Abstract
The toxicity of 3′-azidothymidine (AZT) in human lymphocytes has been shown previously to be reversed by co-incubation with the ribonucleosides cytidine or uridine. In the present paper, the effects of 3′-azidothymidine and cytidine/uridine, both alone and in combination, were studied upon key processes in lymphocytes in order to discover more about the mechanism of toxicity reversal.
In these experiments 3′-azidothymidine had only minor effects on the ribonucleoside triphosphate pools. Cytidine increased the CTP pool, and uridine the UTP pool. Co-incubation with AZT caused similar changes to incubation with cytidine or uridine alone. Toxicity reversal was not linked to replacement of deficient ribonucleoside triphosphate pools.

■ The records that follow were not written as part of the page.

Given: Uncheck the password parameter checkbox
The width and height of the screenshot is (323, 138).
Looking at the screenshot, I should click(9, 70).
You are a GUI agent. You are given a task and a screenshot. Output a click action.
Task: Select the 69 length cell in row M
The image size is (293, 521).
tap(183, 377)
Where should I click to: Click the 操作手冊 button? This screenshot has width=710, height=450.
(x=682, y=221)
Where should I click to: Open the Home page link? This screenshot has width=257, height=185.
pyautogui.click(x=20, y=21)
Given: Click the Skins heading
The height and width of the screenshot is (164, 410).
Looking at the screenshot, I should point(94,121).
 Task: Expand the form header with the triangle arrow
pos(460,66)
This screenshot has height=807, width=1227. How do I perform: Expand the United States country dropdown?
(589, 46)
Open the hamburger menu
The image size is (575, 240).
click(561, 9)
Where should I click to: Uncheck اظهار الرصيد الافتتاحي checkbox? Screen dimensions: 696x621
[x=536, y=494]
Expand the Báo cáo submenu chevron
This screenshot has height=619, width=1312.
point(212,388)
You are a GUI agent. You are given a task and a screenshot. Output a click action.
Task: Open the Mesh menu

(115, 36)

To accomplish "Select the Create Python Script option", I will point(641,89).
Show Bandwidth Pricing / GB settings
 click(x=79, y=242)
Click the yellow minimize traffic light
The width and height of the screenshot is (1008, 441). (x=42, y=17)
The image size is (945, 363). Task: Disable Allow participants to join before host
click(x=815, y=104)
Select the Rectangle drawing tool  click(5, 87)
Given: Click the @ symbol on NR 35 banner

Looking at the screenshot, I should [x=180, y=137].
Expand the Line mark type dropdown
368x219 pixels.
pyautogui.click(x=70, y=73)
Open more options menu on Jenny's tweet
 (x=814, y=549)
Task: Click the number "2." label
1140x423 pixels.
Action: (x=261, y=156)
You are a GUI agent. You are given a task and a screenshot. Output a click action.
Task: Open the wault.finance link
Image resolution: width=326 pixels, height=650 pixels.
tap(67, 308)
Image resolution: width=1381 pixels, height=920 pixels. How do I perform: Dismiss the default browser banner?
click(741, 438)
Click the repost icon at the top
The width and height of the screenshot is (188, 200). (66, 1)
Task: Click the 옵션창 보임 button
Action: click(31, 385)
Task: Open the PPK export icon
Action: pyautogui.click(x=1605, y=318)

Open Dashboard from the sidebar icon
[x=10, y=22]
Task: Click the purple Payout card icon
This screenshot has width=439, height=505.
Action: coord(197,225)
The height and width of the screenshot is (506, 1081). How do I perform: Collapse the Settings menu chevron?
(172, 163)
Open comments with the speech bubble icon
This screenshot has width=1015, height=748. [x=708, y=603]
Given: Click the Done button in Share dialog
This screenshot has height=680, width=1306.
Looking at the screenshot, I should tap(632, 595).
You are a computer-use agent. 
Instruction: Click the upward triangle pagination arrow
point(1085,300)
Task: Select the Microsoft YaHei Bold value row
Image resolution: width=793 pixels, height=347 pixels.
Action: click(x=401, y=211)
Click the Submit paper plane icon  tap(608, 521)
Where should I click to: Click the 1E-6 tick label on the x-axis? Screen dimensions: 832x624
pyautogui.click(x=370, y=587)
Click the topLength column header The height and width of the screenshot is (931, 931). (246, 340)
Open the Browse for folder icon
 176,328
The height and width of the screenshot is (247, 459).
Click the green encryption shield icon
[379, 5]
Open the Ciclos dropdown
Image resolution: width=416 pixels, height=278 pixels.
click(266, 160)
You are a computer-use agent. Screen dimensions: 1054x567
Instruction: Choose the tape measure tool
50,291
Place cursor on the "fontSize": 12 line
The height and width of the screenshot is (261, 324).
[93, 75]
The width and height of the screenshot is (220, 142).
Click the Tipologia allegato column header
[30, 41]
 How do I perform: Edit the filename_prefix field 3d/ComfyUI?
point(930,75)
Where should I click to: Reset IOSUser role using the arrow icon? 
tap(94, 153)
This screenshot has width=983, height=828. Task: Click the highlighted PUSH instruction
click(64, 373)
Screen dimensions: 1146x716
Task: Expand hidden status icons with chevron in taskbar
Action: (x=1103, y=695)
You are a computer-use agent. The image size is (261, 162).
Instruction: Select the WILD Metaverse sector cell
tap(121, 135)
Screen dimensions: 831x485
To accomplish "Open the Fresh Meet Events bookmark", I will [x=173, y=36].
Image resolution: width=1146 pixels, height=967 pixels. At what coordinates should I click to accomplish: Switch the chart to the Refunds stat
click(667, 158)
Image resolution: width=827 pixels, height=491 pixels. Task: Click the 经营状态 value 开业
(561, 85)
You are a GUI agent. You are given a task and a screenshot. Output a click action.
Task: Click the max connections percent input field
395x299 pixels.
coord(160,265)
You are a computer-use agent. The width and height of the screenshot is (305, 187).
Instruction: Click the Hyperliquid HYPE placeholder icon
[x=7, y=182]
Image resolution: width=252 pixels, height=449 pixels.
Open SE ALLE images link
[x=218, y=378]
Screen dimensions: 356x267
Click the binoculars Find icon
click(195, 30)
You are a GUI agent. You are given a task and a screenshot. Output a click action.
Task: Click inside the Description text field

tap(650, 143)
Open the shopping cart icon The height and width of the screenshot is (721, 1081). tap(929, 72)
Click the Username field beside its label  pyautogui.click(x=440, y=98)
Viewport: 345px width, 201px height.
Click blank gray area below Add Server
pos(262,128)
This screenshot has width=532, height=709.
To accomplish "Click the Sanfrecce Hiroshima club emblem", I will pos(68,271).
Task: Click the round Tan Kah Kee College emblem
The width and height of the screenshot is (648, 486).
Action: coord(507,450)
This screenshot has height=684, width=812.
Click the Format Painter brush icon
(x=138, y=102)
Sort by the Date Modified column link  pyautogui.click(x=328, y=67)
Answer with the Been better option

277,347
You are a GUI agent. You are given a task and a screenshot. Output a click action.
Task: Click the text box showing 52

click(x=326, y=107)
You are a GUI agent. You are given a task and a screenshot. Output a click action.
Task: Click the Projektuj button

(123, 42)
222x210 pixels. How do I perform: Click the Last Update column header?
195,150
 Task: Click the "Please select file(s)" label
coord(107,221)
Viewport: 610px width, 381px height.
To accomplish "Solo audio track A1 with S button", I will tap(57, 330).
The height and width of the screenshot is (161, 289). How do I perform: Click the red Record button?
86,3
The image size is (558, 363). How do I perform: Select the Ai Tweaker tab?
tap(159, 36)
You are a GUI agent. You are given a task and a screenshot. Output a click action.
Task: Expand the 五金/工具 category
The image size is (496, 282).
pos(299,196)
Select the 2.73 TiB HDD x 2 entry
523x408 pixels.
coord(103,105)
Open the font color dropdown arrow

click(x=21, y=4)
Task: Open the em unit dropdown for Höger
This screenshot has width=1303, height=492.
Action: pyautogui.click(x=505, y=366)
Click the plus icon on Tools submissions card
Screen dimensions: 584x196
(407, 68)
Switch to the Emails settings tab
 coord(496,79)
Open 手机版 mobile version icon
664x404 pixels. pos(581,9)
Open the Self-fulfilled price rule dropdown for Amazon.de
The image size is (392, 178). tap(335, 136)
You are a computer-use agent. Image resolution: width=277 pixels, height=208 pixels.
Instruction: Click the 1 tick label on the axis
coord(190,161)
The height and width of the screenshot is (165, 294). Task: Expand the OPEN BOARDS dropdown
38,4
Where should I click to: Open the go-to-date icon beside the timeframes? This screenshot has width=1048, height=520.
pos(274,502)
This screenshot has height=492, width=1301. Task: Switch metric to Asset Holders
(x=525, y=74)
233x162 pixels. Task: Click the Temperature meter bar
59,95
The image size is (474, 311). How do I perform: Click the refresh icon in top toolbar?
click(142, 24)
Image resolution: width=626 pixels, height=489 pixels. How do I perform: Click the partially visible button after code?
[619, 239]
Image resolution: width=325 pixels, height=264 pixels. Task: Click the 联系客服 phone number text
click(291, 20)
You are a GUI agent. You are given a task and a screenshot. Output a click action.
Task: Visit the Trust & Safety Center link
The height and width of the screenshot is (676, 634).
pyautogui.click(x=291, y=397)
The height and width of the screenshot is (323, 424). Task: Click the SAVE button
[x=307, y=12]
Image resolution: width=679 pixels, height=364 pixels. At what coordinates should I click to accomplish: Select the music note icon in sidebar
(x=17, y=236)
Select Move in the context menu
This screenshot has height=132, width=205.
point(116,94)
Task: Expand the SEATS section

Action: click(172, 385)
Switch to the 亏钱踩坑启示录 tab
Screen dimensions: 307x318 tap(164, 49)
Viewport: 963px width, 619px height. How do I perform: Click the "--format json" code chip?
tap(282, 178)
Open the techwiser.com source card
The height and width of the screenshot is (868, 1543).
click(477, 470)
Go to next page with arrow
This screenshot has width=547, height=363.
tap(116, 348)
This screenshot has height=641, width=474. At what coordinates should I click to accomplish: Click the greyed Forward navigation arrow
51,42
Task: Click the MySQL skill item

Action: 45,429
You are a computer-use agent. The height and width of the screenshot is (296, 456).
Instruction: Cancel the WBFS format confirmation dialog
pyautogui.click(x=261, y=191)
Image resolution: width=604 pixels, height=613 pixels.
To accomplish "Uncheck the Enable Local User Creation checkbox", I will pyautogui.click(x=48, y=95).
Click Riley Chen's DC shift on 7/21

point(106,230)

3′-Azidothymidine caused the excretion of thymidine from lymphocytes. Incubation with cytidine and uridine increased the intracellular cytidine and uridine pools, respectively. Co-incubation with 3′-azidothymidine increased still further the intracellular cytidine and uridine pools. Cytidine and uridine did not affect the intracellular 3′-azidothymidine pool.
The toxicity of 3′-azidothymidine was increased by co-incubation with the bases adenine, guanine, hypoxanthine, and uracil, but not by dihydrouracil, thymine, or xanthine.